Raw data START
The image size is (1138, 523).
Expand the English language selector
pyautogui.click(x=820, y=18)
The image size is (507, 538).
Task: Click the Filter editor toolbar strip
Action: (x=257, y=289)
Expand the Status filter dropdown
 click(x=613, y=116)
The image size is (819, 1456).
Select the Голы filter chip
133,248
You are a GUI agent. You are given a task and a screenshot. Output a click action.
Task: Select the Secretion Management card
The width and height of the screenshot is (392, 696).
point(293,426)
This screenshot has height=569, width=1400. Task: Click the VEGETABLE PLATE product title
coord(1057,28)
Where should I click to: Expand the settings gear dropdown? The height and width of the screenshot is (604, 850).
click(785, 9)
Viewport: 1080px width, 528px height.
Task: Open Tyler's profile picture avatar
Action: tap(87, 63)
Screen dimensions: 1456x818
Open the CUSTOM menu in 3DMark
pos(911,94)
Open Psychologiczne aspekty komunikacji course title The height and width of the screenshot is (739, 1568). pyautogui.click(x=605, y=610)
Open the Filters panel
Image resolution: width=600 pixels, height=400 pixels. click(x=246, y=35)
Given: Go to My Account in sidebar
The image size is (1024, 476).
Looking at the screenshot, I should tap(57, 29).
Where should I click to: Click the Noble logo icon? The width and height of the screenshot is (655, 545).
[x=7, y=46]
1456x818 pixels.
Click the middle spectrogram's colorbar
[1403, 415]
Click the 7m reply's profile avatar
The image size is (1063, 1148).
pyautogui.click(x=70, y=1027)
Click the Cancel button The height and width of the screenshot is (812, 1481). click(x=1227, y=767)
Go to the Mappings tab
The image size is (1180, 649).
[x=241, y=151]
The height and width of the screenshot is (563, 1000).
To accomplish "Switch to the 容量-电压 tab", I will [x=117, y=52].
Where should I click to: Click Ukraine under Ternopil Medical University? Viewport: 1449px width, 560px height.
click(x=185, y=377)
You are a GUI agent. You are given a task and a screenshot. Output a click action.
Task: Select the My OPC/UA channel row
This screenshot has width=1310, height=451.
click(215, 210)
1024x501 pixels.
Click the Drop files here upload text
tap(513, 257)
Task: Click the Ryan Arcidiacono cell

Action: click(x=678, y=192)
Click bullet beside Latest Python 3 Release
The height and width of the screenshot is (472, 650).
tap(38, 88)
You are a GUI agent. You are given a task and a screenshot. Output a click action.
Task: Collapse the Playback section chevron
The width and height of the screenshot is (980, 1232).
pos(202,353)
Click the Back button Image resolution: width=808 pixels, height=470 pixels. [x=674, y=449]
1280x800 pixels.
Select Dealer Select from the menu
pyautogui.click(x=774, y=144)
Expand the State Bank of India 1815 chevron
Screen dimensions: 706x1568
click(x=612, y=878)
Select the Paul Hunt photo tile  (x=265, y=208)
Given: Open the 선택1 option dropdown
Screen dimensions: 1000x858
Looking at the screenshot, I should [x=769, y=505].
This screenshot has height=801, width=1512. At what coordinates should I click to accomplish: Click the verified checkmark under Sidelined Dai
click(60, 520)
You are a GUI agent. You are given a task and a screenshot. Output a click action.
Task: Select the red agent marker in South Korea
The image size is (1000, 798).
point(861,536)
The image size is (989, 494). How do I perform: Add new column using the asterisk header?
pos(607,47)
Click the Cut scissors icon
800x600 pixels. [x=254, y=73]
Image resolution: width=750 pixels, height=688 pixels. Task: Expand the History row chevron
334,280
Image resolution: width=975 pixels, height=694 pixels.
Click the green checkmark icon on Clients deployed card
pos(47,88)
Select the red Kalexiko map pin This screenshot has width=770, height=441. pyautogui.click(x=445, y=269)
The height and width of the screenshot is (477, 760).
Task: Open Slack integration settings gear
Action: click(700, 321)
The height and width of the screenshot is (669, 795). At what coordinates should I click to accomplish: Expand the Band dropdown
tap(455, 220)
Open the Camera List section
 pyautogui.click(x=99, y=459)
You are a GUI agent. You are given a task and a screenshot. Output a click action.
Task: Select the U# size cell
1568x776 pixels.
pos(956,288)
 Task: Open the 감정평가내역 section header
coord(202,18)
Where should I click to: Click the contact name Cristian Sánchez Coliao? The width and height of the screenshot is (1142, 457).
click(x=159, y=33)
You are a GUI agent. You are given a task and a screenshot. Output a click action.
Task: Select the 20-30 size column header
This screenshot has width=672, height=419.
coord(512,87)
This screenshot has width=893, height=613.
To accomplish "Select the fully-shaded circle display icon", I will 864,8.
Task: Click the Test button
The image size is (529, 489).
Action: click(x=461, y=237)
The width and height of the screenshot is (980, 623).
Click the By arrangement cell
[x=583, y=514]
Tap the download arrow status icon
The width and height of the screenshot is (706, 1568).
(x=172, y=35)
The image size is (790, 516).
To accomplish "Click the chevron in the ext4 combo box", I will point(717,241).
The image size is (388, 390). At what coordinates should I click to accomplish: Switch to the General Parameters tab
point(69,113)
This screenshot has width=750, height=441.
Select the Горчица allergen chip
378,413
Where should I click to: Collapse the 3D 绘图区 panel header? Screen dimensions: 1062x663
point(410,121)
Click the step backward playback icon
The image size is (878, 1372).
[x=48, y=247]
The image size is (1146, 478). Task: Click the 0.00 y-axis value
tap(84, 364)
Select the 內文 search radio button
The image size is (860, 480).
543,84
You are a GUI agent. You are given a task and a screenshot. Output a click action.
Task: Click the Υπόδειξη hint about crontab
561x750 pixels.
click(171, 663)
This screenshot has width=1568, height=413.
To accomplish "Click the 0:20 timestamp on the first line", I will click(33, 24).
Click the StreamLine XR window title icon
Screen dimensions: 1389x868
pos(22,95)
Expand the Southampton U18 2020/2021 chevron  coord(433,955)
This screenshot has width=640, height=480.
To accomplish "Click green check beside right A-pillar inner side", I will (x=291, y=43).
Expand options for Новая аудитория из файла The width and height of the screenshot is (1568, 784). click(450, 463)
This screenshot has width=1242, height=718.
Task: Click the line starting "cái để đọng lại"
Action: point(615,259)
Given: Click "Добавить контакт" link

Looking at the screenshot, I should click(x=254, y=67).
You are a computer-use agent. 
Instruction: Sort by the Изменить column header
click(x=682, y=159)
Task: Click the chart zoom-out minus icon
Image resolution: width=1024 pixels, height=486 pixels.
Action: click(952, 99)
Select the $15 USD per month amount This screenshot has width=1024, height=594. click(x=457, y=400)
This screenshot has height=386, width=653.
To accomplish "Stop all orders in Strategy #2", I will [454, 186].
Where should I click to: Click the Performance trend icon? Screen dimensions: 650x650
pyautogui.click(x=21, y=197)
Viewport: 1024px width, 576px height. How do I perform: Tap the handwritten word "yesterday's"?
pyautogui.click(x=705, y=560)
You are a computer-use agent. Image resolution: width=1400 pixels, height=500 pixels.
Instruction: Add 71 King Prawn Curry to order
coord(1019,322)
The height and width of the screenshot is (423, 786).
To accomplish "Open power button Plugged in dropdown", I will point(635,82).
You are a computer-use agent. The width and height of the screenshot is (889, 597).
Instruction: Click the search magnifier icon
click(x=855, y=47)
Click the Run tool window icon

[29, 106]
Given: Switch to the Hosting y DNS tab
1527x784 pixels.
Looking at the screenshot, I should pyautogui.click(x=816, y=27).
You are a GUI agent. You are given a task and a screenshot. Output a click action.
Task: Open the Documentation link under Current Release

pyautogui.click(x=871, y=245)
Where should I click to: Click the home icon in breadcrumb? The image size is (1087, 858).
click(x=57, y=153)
Raw data END
Return the lines above exactly, keeping every word.

The image size is (1138, 523).
Expand the English language selector
pyautogui.click(x=820, y=18)
The image size is (507, 538).
Task: Click the Filter editor toolbar strip
Action: (x=257, y=289)
Expand the Status filter dropdown
 click(x=613, y=116)
The image size is (819, 1456).
Select the Голы filter chip
133,248
You are a GUI agent. You are given a task and a screenshot. Output a click action.
Task: Select the Secretion Management card
The width and height of the screenshot is (392, 696).
point(293,426)
This screenshot has height=569, width=1400. Task: Click the VEGETABLE PLATE product title
coord(1057,28)
Where should I click to: Expand the settings gear dropdown? The height and width of the screenshot is (604, 850).
click(785, 9)
Viewport: 1080px width, 528px height.
Task: Open Tyler's profile picture avatar
Action: tap(87, 63)
Screen dimensions: 1456x818
Open the CUSTOM menu in 3DMark
pos(911,94)
Open Psychologiczne aspekty komunikacji course title The height and width of the screenshot is (739, 1568). pyautogui.click(x=605, y=610)
Open the Filters panel
Image resolution: width=600 pixels, height=400 pixels. click(x=246, y=35)
Given: Go to My Account in sidebar
The image size is (1024, 476).
Looking at the screenshot, I should tap(57, 29).
Where should I click to: Click the Noble logo icon? The width and height of the screenshot is (655, 545).
[x=7, y=46]
1456x818 pixels.
Click the middle spectrogram's colorbar
[1403, 415]
Click the 7m reply's profile avatar
The image size is (1063, 1148).
pyautogui.click(x=70, y=1027)
Click the Cancel button The height and width of the screenshot is (812, 1481). click(x=1227, y=767)
Go to the Mappings tab
The image size is (1180, 649).
[x=241, y=151]
The height and width of the screenshot is (563, 1000).
To accomplish "Switch to the 容量-电压 tab", I will [x=117, y=52].
Where should I click to: Click Ukraine under Ternopil Medical University? Viewport: 1449px width, 560px height.
click(x=185, y=377)
You are a GUI agent. You are given a task and a screenshot. Output a click action.
Task: Select the My OPC/UA channel row
This screenshot has width=1310, height=451.
click(215, 210)
1024x501 pixels.
Click the Drop files here upload text
tap(513, 257)
Task: Click the Ryan Arcidiacono cell

Action: click(x=678, y=192)
Click bullet beside Latest Python 3 Release
The height and width of the screenshot is (472, 650).
tap(38, 88)
You are a GUI agent. You are given a task and a screenshot. Output a click action.
Task: Collapse the Playback section chevron
The width and height of the screenshot is (980, 1232).
pos(202,353)
Click the Back button Image resolution: width=808 pixels, height=470 pixels. [x=674, y=449]
1280x800 pixels.
Select Dealer Select from the menu
pyautogui.click(x=774, y=144)
Expand the State Bank of India 1815 chevron
Screen dimensions: 706x1568
click(x=612, y=878)
Select the Paul Hunt photo tile  (x=265, y=208)
Given: Open the 선택1 option dropdown
Screen dimensions: 1000x858
Looking at the screenshot, I should [x=769, y=505].
This screenshot has height=801, width=1512. At what coordinates should I click to accomplish: Click the verified checkmark under Sidelined Dai
click(60, 520)
You are a GUI agent. You are given a task and a screenshot. Output a click action.
Task: Select the red agent marker in South Korea
The image size is (1000, 798).
point(861,536)
The image size is (989, 494). How do I perform: Add new column using the asterisk header?
pos(607,47)
Click the Cut scissors icon
800x600 pixels. [x=254, y=73]
Image resolution: width=750 pixels, height=688 pixels. Task: Expand the History row chevron
334,280
Image resolution: width=975 pixels, height=694 pixels.
Click the green checkmark icon on Clients deployed card
pos(47,88)
Select the red Kalexiko map pin This screenshot has width=770, height=441. pyautogui.click(x=445, y=269)
The height and width of the screenshot is (477, 760).
Task: Open Slack integration settings gear
Action: click(700, 321)
The height and width of the screenshot is (669, 795). At what coordinates should I click to accomplish: Expand the Band dropdown
tap(455, 220)
Open the Camera List section
 pyautogui.click(x=99, y=459)
You are a GUI agent. You are given a task and a screenshot. Output a click action.
Task: Select the U# size cell
1568x776 pixels.
pos(956,288)
 Task: Open the 감정평가내역 section header
coord(202,18)
Where should I click to: Click the contact name Cristian Sánchez Coliao? The width and height of the screenshot is (1142, 457).
click(x=159, y=33)
You are a GUI agent. You are given a task and a screenshot. Output a click action.
Task: Select the 20-30 size column header
This screenshot has width=672, height=419.
coord(512,87)
This screenshot has width=893, height=613.
To accomplish "Select the fully-shaded circle display icon", I will 864,8.
Task: Click the Test button
The image size is (529, 489).
Action: click(x=461, y=237)
The width and height of the screenshot is (980, 623).
Click the By arrangement cell
[x=583, y=514]
Tap the download arrow status icon
The width and height of the screenshot is (706, 1568).
(x=172, y=35)
The image size is (790, 516).
To accomplish "Click the chevron in the ext4 combo box", I will point(717,241).
The image size is (388, 390). At what coordinates should I click to accomplish: Switch to the General Parameters tab
point(69,113)
This screenshot has width=750, height=441.
Select the Горчица allergen chip
378,413
Where should I click to: Collapse the 3D 绘图区 panel header? Screen dimensions: 1062x663
point(410,121)
Click the step backward playback icon
The image size is (878, 1372).
[x=48, y=247]
The image size is (1146, 478). Task: Click the 0.00 y-axis value
tap(84, 364)
Select the 內文 search radio button
The image size is (860, 480).
543,84
You are a GUI agent. You are given a task and a screenshot. Output a click action.
Task: Click the Υπόδειξη hint about crontab
561x750 pixels.
click(171, 663)
This screenshot has width=1568, height=413.
To accomplish "Click the 0:20 timestamp on the first line", I will click(33, 24).
Click the StreamLine XR window title icon
Screen dimensions: 1389x868
pos(22,95)
Expand the Southampton U18 2020/2021 chevron  coord(433,955)
This screenshot has width=640, height=480.
To accomplish "Click green check beside right A-pillar inner side", I will (x=291, y=43).
Expand options for Новая аудитория из файла The width and height of the screenshot is (1568, 784). click(450, 463)
This screenshot has width=1242, height=718.
Task: Click the line starting "cái để đọng lại"
Action: point(615,259)
Given: Click "Добавить контакт" link

Looking at the screenshot, I should click(x=254, y=67).
You are a computer-use agent. 
Instruction: Sort by the Изменить column header
click(x=682, y=159)
Task: Click the chart zoom-out minus icon
Image resolution: width=1024 pixels, height=486 pixels.
Action: click(952, 99)
Select the $15 USD per month amount This screenshot has width=1024, height=594. click(x=457, y=400)
This screenshot has height=386, width=653.
To accomplish "Stop all orders in Strategy #2", I will [454, 186].
Where should I click to: Click the Performance trend icon? Screen dimensions: 650x650
pyautogui.click(x=21, y=197)
Viewport: 1024px width, 576px height. How do I perform: Tap the handwritten word "yesterday's"?
pyautogui.click(x=705, y=560)
You are a computer-use agent. Image resolution: width=1400 pixels, height=500 pixels.
Instruction: Add 71 King Prawn Curry to order
coord(1019,322)
The height and width of the screenshot is (423, 786).
To accomplish "Open power button Plugged in dropdown", I will point(635,82).
You are a computer-use agent. The width and height of the screenshot is (889, 597).
Instruction: Click the search magnifier icon
click(x=855, y=47)
Click the Run tool window icon

[29, 106]
Given: Switch to the Hosting y DNS tab
1527x784 pixels.
Looking at the screenshot, I should pyautogui.click(x=816, y=27).
You are a GUI agent. You are given a task and a screenshot. Output a click action.
Task: Open the Documentation link under Current Release

pyautogui.click(x=871, y=245)
Where should I click to: Click the home icon in breadcrumb? The image size is (1087, 858).
click(x=57, y=153)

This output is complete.